→ Exercise description: Retype, word for word, each line between the lines holding "You are a computer-use" and "Instruction: Click the", inclusive, and leave the rest of the data alone.

→ Dataset records:
----
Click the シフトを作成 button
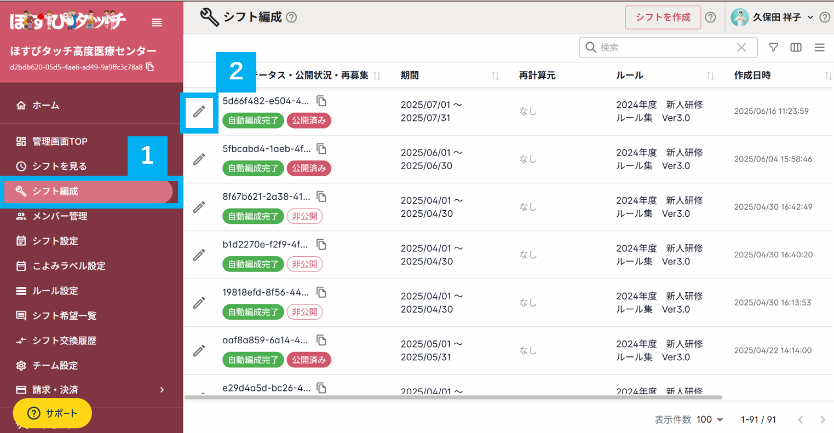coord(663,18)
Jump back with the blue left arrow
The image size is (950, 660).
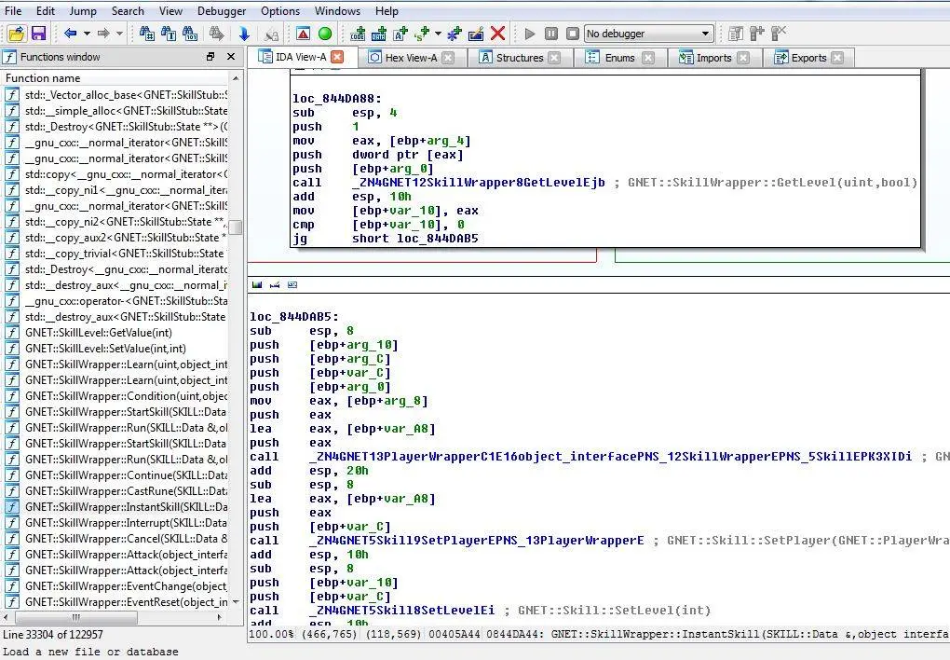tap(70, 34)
----
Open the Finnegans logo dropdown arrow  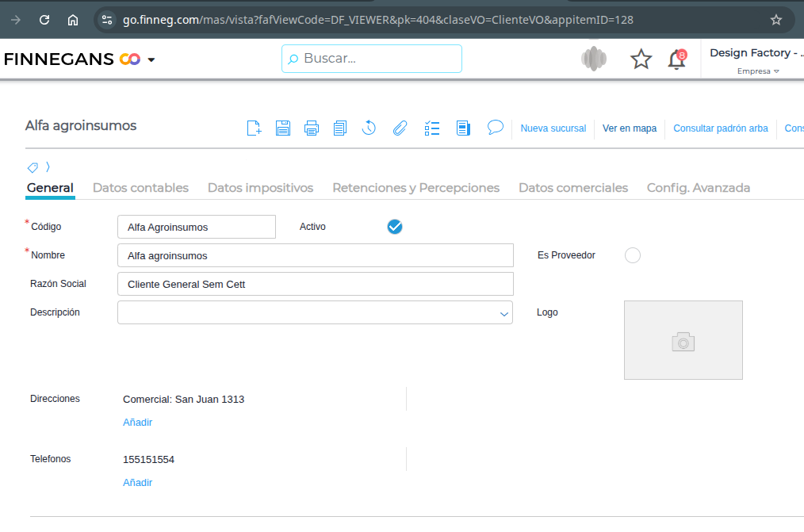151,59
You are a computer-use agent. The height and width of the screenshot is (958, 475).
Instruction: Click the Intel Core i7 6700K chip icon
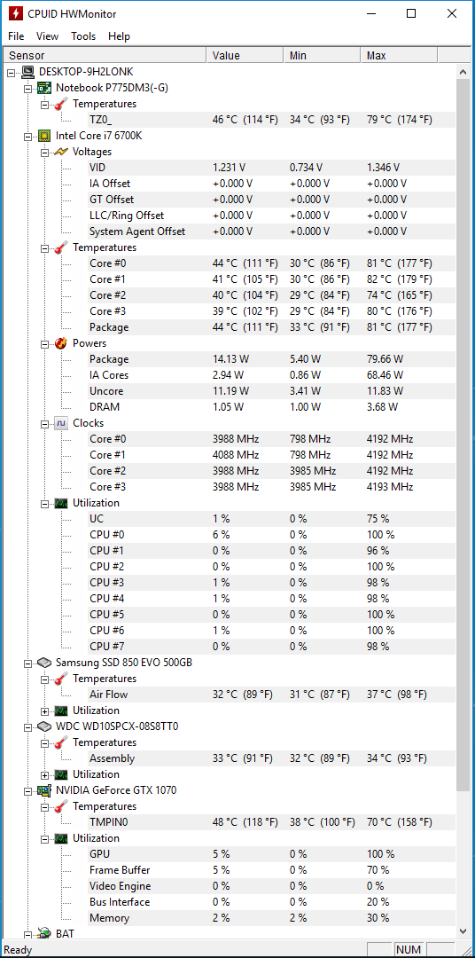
----
→ Answer for the task:
You are a computer-use agent. The height and width of the screenshot is (958, 475).
Instruction: Click the Intel Core i7 6700K chip icon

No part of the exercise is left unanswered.